**EXERCISE TASK:**
Continue the account of the Duke of Marlborough's stay with the Vanderbilts at Newport, picking up after its last sentence.

Unlike many other members of society, Alva, Consuelo and the Duke of Marlborough returned to Newport on Sunday 8 September. There had been rumours that the Duke was planning to proceed from New York to Lenox, a smart resort in the Berkshires in Massachusetts, but the press noted with interest that this plan had been set aside. The days came and went. Nothing materialised. Impertinent speculation continued. ‘The lingering of the Duke of Marlborough at Marble House must mean something,’ thought Town Topics , ‘and his daily drives with the fair daughter are, in the minds of Newport gossips, convincing proof that America will have another Duchess, and a reigning one of the house of Spencer-Churchill at that.’ 27 By now, the magazine was explicitly linking the presence of the Duke of Marlborough to Alva’s relationship with Oliver Belmont. The Duke of Marlborough, the magazine remarked, ‘seems to be the exclusive property of the Marble House Vanderbilts and the Stone Stable Belmonts’. 28 Moreover, every step was being taken by the aforementioned working in tandem to give the two young people time alone together. ‘While the Duke and Miss Consuela [sic] are driving, you may meet any morning, and again in the afternoon, Mrs Willie and Mr Oliver Belmont wheeling or walking.’ 29
As speculation reached fever pitch, another week passed. It is possible that the Duke of Marlborough, who had an obstinate streak, may have disliked the idea that he was being pressured into a proposal and refused to be rushed; by now he may have noticed that the ferocious Mrs William K. Vanderbilt always succeeded in getting her way and suspected that he was being used as a weapon in her armoury. He may have felt that it was undignified, given Consuelo’s wealth, to propose to her too quickly; and on closer inspection he may have found Miss Consuelo Vanderbilt most difficult to read. For what is one to make of Consuelo?

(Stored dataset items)
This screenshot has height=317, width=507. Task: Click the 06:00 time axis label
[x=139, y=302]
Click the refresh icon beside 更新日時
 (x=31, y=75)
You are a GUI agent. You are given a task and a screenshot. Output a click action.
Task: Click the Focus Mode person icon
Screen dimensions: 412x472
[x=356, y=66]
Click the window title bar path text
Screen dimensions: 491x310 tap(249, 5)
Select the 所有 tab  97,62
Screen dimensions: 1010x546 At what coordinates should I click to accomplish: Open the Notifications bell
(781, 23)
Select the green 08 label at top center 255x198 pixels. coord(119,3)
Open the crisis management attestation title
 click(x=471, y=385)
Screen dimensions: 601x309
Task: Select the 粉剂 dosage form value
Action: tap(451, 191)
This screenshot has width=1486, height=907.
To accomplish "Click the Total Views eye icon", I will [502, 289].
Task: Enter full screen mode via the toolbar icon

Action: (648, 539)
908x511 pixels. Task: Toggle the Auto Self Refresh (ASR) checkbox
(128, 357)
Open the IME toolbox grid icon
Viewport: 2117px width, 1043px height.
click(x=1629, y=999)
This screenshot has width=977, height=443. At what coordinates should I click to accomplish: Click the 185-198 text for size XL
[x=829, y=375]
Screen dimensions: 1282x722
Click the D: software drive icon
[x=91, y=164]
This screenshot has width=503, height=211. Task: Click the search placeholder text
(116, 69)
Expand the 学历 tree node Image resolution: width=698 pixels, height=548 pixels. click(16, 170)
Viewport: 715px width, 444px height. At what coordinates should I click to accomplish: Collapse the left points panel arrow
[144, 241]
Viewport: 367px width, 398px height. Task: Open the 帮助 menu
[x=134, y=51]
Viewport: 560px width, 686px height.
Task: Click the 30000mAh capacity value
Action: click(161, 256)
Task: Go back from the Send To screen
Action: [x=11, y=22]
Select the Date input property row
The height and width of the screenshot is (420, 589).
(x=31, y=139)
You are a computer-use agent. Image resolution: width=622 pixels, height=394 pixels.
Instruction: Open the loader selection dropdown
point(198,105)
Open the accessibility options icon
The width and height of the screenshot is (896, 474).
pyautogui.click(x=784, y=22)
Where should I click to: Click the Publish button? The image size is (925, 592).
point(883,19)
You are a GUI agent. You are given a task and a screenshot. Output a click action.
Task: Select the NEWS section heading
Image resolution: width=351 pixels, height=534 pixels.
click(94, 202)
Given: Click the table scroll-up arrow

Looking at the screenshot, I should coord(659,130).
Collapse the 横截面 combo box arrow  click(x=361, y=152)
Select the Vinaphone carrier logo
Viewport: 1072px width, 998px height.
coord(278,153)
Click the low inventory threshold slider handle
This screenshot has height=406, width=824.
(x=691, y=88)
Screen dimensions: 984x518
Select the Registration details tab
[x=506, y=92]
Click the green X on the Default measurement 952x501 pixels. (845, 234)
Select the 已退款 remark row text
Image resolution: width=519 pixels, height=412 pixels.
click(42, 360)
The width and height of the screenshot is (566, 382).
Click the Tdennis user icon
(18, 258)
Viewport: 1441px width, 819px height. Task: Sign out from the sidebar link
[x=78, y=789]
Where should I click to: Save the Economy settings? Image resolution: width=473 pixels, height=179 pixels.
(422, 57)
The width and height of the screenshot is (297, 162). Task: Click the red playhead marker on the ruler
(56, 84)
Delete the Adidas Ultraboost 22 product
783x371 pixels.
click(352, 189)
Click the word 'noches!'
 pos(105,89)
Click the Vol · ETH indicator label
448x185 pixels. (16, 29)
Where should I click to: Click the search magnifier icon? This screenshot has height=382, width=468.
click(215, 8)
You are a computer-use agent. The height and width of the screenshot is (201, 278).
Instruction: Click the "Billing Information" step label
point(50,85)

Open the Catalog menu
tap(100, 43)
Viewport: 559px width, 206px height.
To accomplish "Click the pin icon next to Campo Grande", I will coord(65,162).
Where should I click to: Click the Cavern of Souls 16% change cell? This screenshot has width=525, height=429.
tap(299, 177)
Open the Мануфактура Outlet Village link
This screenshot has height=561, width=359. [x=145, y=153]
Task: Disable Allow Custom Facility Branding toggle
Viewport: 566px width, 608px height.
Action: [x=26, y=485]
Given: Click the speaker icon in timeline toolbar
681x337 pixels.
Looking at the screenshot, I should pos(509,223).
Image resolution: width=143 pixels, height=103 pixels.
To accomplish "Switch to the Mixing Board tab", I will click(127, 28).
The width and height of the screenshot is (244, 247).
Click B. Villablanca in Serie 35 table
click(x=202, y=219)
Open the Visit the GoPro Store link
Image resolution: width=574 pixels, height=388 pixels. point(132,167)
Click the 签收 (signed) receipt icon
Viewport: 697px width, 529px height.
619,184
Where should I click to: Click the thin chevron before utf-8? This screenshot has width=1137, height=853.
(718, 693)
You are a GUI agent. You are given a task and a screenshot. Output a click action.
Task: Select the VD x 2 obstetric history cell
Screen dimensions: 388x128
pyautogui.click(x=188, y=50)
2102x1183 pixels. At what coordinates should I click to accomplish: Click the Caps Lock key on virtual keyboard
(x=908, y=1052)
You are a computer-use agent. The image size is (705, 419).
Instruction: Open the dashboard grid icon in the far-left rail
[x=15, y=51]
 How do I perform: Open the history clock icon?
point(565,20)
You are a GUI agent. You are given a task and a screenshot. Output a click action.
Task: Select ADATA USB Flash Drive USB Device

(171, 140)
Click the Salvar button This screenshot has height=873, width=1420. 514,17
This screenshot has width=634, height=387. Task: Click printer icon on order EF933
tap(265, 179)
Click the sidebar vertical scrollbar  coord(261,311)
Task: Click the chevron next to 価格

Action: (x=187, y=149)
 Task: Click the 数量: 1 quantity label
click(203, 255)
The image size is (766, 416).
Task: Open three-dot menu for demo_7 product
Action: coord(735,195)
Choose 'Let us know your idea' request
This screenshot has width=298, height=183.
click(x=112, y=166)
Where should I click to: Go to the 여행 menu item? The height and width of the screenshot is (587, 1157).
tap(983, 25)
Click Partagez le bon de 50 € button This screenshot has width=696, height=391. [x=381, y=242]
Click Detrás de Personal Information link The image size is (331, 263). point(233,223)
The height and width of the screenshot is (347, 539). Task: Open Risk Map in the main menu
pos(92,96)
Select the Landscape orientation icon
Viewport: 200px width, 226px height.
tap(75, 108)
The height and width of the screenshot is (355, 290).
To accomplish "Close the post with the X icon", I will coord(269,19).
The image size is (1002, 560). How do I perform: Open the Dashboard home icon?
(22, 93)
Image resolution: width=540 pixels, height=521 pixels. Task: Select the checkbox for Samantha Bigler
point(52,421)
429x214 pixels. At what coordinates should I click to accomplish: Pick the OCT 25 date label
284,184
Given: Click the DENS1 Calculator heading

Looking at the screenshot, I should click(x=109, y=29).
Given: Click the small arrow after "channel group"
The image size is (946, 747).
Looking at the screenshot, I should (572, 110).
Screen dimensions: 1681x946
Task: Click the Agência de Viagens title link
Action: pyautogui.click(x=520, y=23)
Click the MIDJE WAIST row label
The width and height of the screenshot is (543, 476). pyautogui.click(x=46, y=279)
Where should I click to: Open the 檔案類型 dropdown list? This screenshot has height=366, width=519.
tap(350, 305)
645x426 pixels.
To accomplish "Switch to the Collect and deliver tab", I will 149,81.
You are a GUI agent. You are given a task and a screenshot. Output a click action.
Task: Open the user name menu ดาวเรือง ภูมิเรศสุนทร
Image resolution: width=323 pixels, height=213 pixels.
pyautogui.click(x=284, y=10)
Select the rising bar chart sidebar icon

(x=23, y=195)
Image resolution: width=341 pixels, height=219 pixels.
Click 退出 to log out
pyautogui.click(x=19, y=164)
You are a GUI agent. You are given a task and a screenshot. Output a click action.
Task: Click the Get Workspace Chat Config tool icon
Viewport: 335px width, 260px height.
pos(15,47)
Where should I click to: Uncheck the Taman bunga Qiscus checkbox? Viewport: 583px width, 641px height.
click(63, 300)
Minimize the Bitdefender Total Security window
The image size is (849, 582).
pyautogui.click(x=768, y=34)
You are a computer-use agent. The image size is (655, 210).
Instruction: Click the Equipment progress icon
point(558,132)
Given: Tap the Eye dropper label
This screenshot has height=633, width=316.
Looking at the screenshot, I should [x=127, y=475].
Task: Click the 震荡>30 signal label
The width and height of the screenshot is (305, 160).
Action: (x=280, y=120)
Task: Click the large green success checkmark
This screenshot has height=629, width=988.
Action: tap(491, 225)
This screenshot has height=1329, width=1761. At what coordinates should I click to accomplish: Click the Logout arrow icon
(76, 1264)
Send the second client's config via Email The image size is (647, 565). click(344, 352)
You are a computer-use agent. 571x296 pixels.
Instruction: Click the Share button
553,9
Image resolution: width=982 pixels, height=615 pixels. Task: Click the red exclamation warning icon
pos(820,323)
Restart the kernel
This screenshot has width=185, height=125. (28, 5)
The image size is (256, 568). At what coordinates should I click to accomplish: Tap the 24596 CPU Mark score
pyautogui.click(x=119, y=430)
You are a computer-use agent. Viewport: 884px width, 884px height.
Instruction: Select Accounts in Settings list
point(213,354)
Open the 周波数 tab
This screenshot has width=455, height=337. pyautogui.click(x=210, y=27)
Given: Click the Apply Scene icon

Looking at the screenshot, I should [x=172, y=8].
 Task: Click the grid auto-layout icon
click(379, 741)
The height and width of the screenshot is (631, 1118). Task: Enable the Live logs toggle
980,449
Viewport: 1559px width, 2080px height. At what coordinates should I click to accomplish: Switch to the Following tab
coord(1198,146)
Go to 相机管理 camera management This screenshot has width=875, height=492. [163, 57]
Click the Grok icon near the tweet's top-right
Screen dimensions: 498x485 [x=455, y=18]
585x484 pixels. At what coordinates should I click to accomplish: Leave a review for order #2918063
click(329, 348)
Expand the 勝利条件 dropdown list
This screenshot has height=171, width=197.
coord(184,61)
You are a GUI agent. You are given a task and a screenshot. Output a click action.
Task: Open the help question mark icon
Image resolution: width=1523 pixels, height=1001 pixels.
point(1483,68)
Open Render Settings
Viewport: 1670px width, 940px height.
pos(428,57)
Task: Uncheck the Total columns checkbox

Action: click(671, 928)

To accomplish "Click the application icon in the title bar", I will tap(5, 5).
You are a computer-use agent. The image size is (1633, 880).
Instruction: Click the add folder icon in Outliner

**ANSWER TO THIS EXERCISE:**
There were no newspaper reports that she looked unhappy during this courtship, though public sulking and failure to rise to the occasion would have been regarded as almost as insubordinate as eloping with Winthrop Rutherfurd. There were no reports of her looking radiantly happy either, however. In fact there was very little discussion of Consuelo’s demeanour at all. Her name was often misspelt, even by newspapers that had spent weeks tracking every move. There were philosophical debates such as ‘Why Do Women Crave Titles? Are They by Nature Imperialists and Enemies of Democracy?’ 30 Otherwise, it was as if Consuelo scarcely existed. Perhaps that is what she felt too, for Consuelo later spoke of being frightened of risking her mother’s displeasure and of being ‘disciplined and prepared’ 31 for the Duke’s arrival. For his part, the Duke may have found her so inscrutable that he began to doubt whether they were remotely compatible, for even marriages of convenience require a degree of mutual understanding to make them work. The difficulty was that the longer he stayed, the more awkward the position became.
Years later, Alva gave evidence to the Rota – the Catholic court in Rome – that she had precipitated the engagement by announcing it in the newspapers. The Duke of Marlborough told his hosts that he intended to depart during the week beginning 16 September and Alva may have applied pressure by issuing a formal denial of an engagement knowing that he was about to go. ‘New York papers insist upon the engagement of Miss Consuelo Vanderbilt to the Duke of Marlborough. Mrs Vanderbilt said to a reporter of the Daily News that evening “Miss Vanderbilt is not engaged to the Duke of Marlborough. I regret that the papers so often see fit to connect her name with different friends of ours”,’ wrote the Newport Daily News on the morning of Wednesday 18 September. This could have had the desired effect on the same evening, for according to William Gilmour’s records, Alva made a dash to New York on Thursday 19 September, returning the following day. 32 She almost certainly went to New York to put matters in hand for the formal announcement of Consuelo’s engagement on Friday 20 September.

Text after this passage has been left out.